Suratman pun mencoba membantu rekannya itu. Ia mengaku punya pengalaman bisa mengajukan kredit di PT Bank Sumut Cabang Stabat, walau pun surat yang diagunkan bukan milik pemohon kredit. Ia kemudian memerintahkan stafnya untuk menghubungi (terdakwa) Fakhrizal.

"Jadi maksud saudara kasus nasabah bisa mengagunkan surat atau akta ke Bank Sumut Cabang Stabat walau bukan pemilik yang sah telah terjadi beberapa kali?," cecar Putri dan diiyakan Suratman.

Beberapa saat hakim ketua Dahlan Tarigan dan anggota majelis Immanuel Tarigan pun tampak beberapa saat saling melirik mendengar keterangan saksi Suratman.

Penuntut umum juga mencecar aliran dana Rp500 juta yang mengalir kepada saksi dari terdakwa H Suherdi. Suratman menyebut uang itu adalah pinjaman yang dikembalikan terdakwa.

Suratman mengaku berutang Rp500 juta kepada kerabatnya bernama Jacky dengan menggadaikan mobilnya untuk membantu Suherdi yang memerlukan dana. Keterangan ini lalu dikuatkan oleh saksi Jacky.

"Awalnya Saya gak tahu. Karena kawan lama dia (saksi Suratman) sering minjam ke Saya. Setelah dilunasi Saya baru tahu kalau yang perlu uang itu adalah terdakwa (Suherdi)," kata Jacky.

Di persidangan tersebut sempat terjadi tanya jawab yang alot antara saksi lainnya, Henri Lumbangaol selaku Dirut PT PKA dengan penasihat hukum terdakwa H Suherdi.

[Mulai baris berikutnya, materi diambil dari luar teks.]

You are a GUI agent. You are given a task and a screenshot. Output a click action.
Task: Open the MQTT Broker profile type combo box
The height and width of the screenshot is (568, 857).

Henri tidak membantah bahwa dirinya ada memberikan kuasa Direktur PT PKA ke terdakwa Suherdi.

"Katanya Saya akan dapat kompensasi 1,5 persen dari total pagu pekerjaan Rp2,5 miliar. Sampai sekarang apa pun gak ada. Malah Saya yang rugi. Dokumen pembayaran pajak dan lainnya gak tahu entah ke mana. Malah perusahaan diblacklist. Gak bisa mengajukan pinjaman.Atau pak pengacara bisa bantu supaya perusahaan Saya gak diblacklist?" timpal Hendri Lumbangaol. Sidang pun dilanjutkan pekan depan.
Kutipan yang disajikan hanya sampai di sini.